Justin Webb

To produce ideas and processes that add value to business, customers and society, innovation is an integral part of business. As part of a $5 million gift to the Belk College of Business, Dr. Justin W. Webb joined the College and is the Belk Distinguished Professor of Business Innovation. In addition to creating curriculum and teaching courses on innovation, Webb is conducting research on the entrepreneurship process, market-based solutions to poverty and family firm dynamics. A founding member of the Social Impact Research Lab, Webb is dedicated to working with nonprofit and for-profit organizations to improve the implementation of poverty solutions. 

Belk Distinguished Professor of Business Innovation
Dr. Justin W. Webb, Belk Distinguished Professor of Business Innovation
Why do you study entrepreneurship?

Entrepreneurship is particularly important to me because there is so much new, cool stuff constantly emerging in the world through the actions of entrepreneurs. Look at crowdfunding – these are platforms, founded by entrepreneurs, through which other entrepreneurs solicit funding from the general public. These platforms did not exist five to ten years ago, and so there is so much that we don’t know. For example, we don’t know how entrepreneurs communicate on these platforms to more effectively attract funding. Given that it is the general public providing funding and not an expert venture capitalist, we don’t know how the general public might respond in different ways to various pieces of information or visual cues embedded in the entrepreneur’s request for funding.

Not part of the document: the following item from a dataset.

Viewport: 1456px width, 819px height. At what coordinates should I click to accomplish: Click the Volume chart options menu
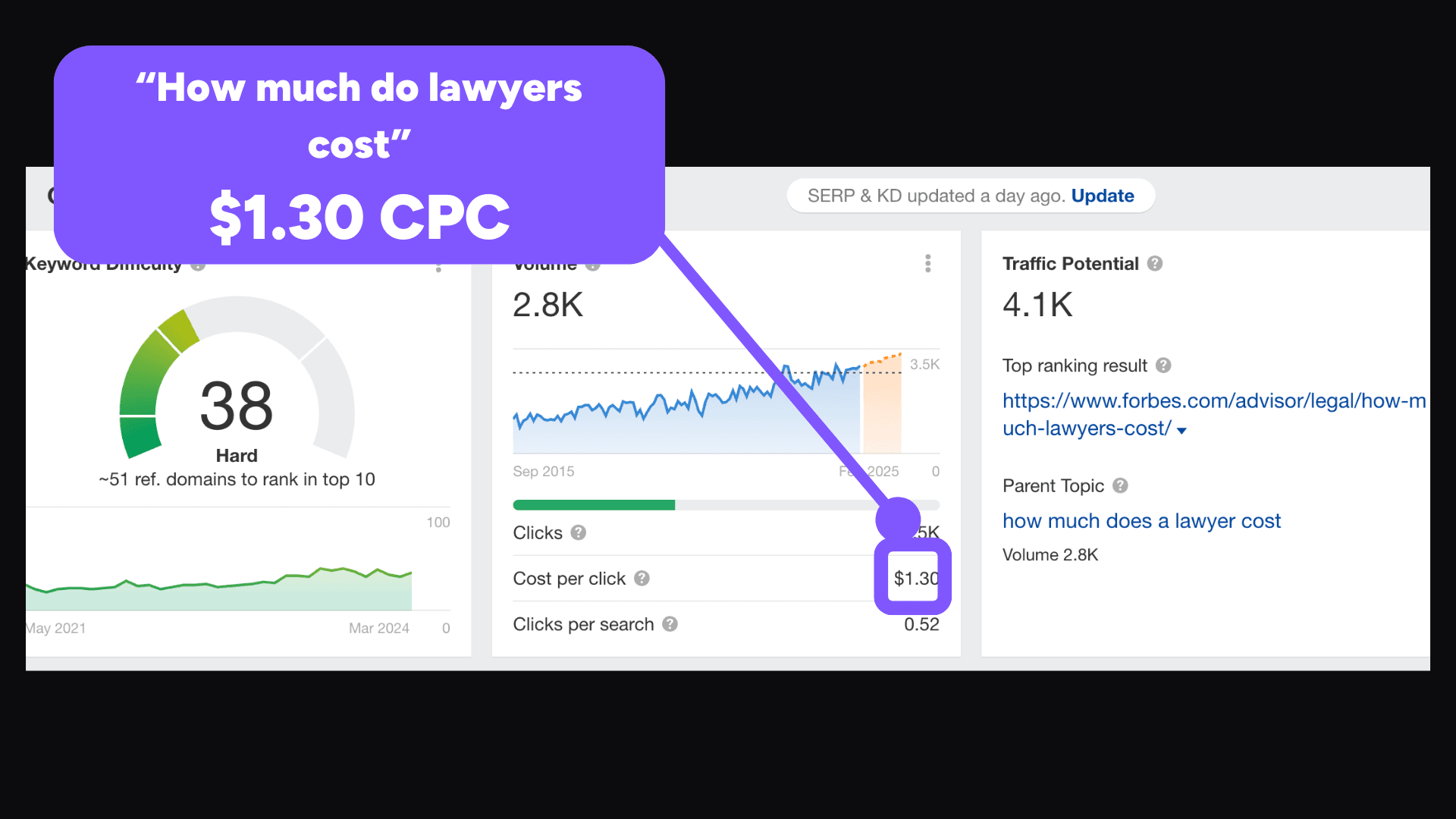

Similarly, nonprofit organizations’ use of more market-based solutions – that is, more entrepreneurial solutions – to address poverty in developing markets of Africa, Asia, and Latin America is a relatively new set of phenomena that stems from the realization that charity alone is not going to be sufficient or lasting to address global needs. This shift in thinking raises so many new questions in terms of how to implement these entrepreneurial solutions when there is a lack of transportation infrastructure, inefficient contract enforcement, limited educational institutions, and extreme poverty where individuals live on income of only $1-2 per day.

Finally, most business scholars study what goes on inside organizations. Entrepreneurs are the individuals that actually create the organizations! I want to know what drives those individuals.

What are you teaching?

I’ve started out teaching the general entrepreneurship and strategy courses here, but I began rolling out the new Entrepreneurship and Corporate Venturing courses recently. This program is offered as a concentration in our MBA program and as a Graduate Certificate in Entrepreneurship and Innovation. The program will help our students develop entrepreneurial competencies (e.g., recognizing and evaluating opportunities; creating and conveying a vision) via a balanced approach of theory, practice, and entrepreneur engagement.

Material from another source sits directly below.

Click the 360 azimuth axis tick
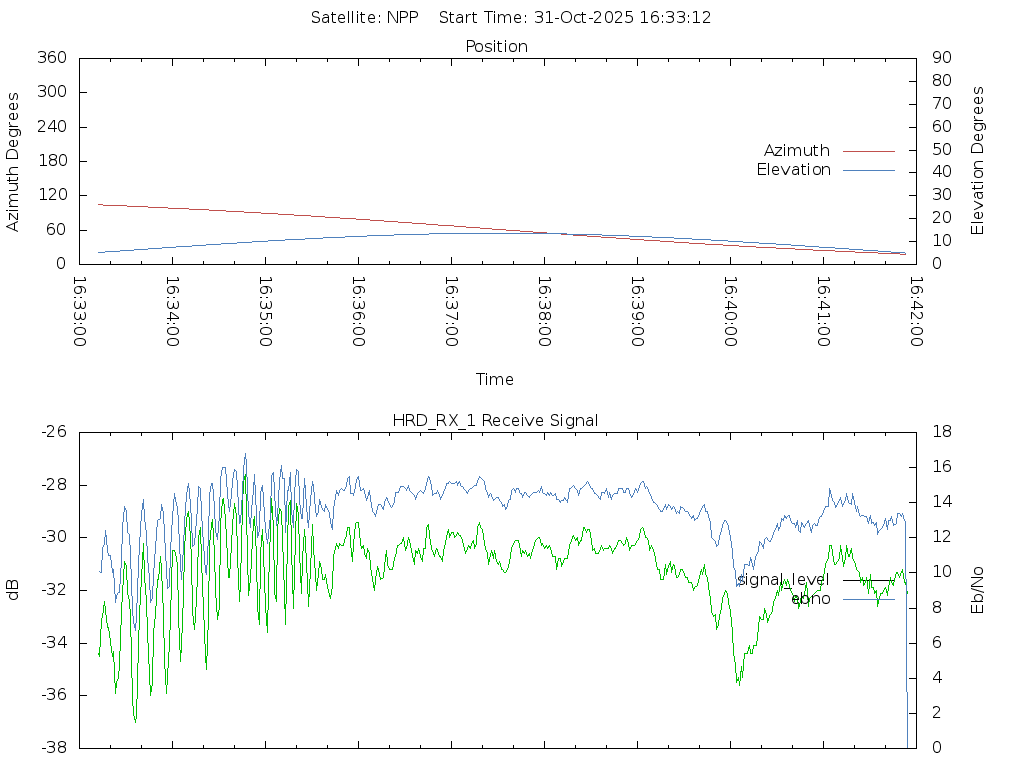The width and height of the screenshot is (1024, 768). [51, 58]
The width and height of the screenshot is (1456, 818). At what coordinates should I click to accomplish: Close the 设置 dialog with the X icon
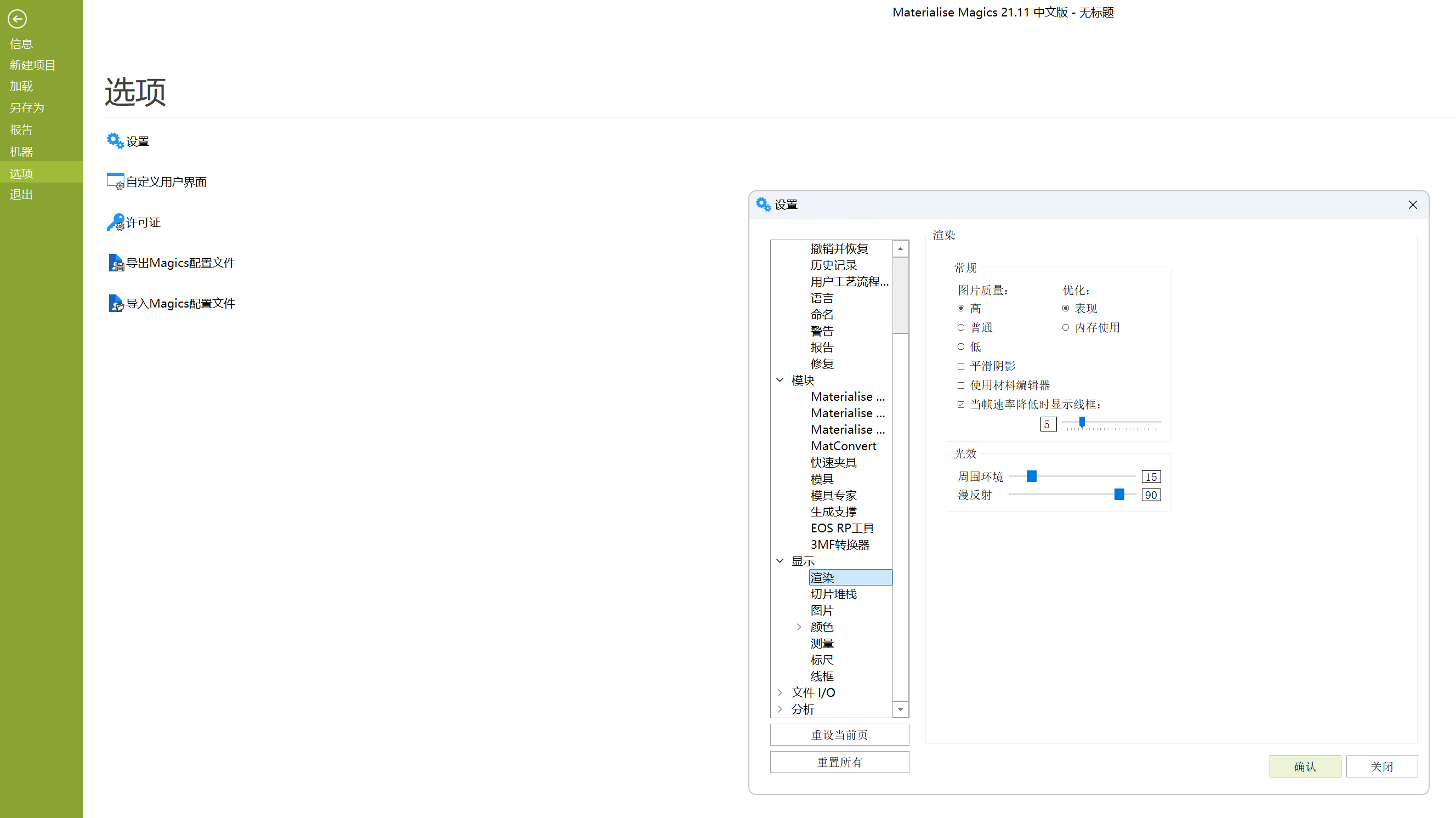click(1413, 204)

Can students in any major take courses?

Entrepreneurial Decisions (MBAD 5300; MGMT 4300) is open to both our MBAs and any interested graduate and undergraduate UNC Charlotte student. Each week, two or three entrepreneurs will discuss the challenges they faced and the decisions they made around a specific entrepreneurship topic. Topics include: “Capital: How much? What type? When”; “The Individual vs. the Team; Why Individuals Matter in Entrepreneurship, and Why Teams Matter More”; and “Starting with Nothing: How to do Big Things When Your Bank Account is Small (or Empty).” This course exemplifies what we plan to achieve in our entrepreneurship programming by allowing our students to learn from and engage directly with entrepreneurs.

What does innovation mean to you?

Innovations are the essence of entrepreneurship and are the key to economic development and improved quality of life. If you look back just a few hundred years, in general, societies throughout the world were on a fairly level economic foundation. Through innovation, some societies such as the U.S. and Western Europe have experienced significant economic development and improvements in the quality of living. This significant potential for development that is spurred by innovation and entrepreneurship is what motivates my scholarly activities to improve our understanding of how some institutional environments support more and higher quality entrepreneurship, and how entrepreneurs interact with their environments to improve the attractiveness of opportunities available.